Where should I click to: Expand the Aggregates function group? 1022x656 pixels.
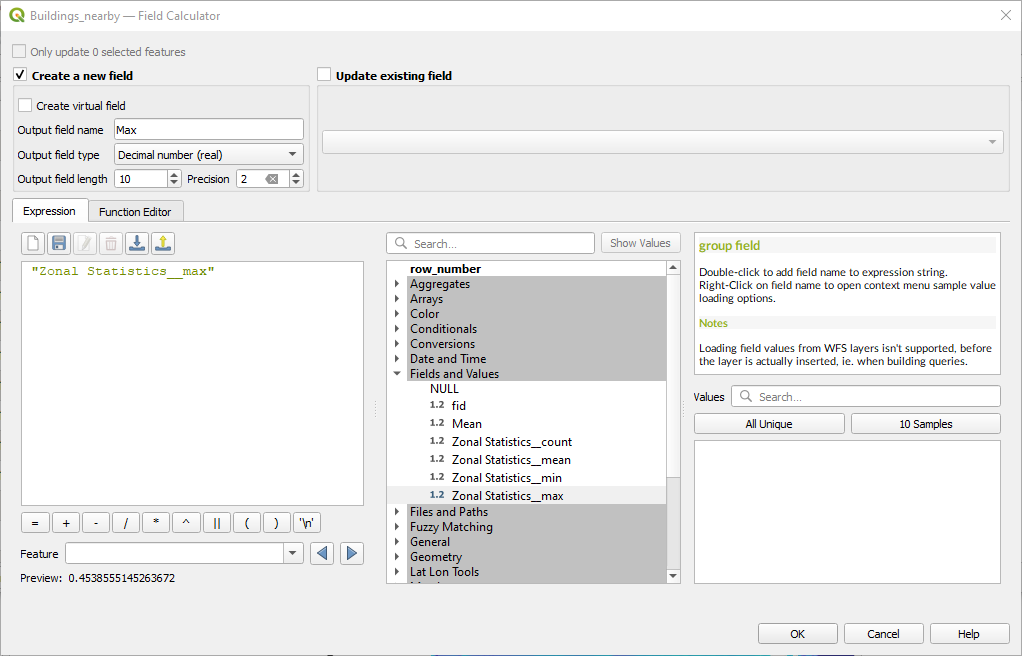398,284
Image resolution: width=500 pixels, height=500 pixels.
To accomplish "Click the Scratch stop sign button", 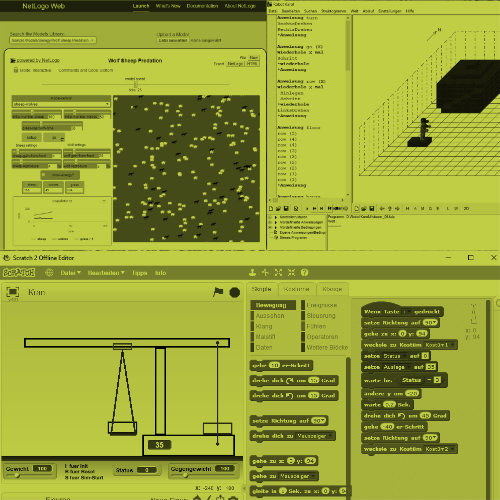I will pyautogui.click(x=235, y=292).

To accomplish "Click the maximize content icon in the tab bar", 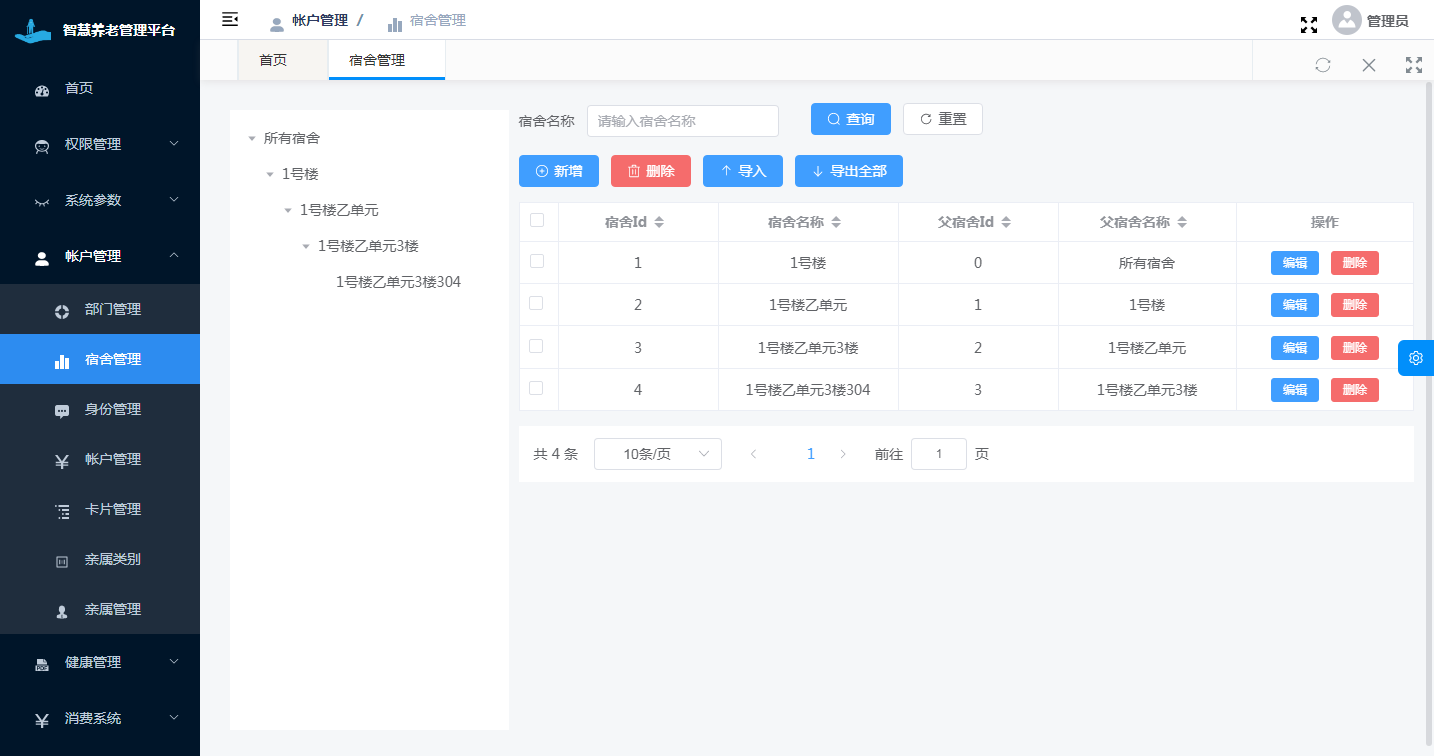I will [1414, 65].
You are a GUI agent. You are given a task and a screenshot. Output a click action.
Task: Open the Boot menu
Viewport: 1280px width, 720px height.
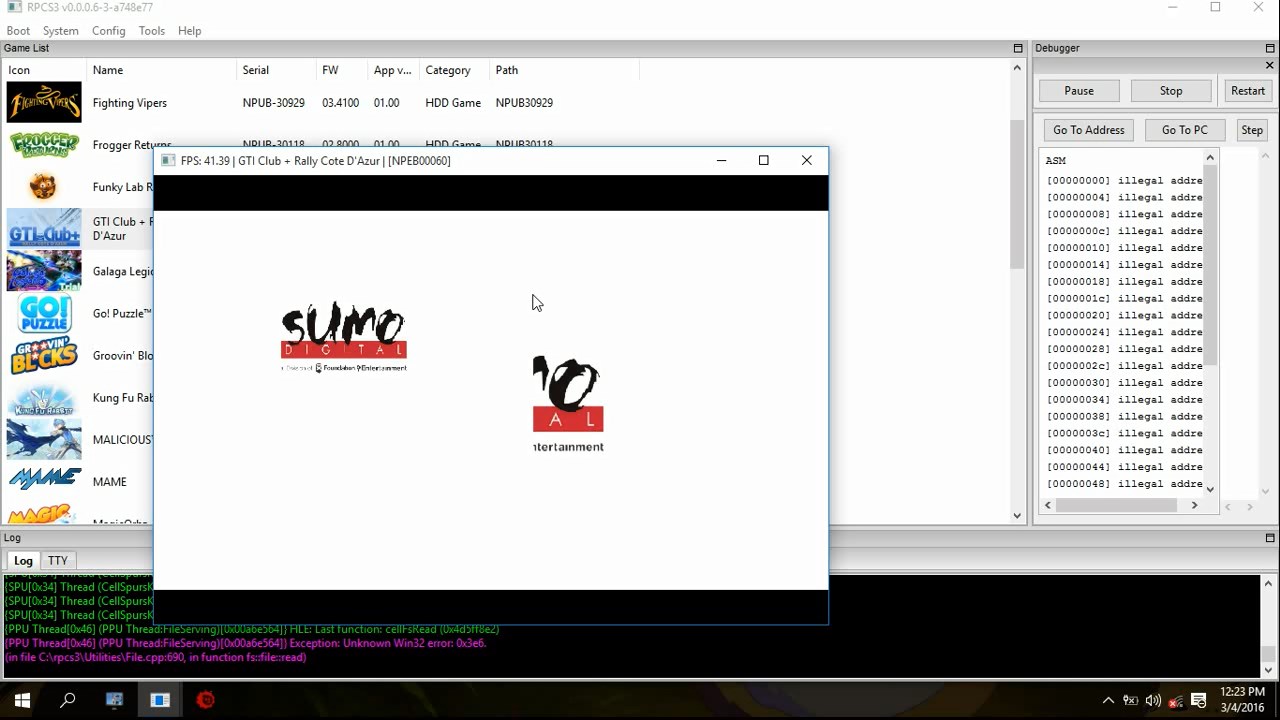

PROBLEM REQUIREMENTS | Scan the material above. Copy each line that holds the word "height".

RESULT FOR THIS EXERCISE |
Image resolution: width=500 pixels, height=500 pixels.
Viewport: 1280px width, 720px height.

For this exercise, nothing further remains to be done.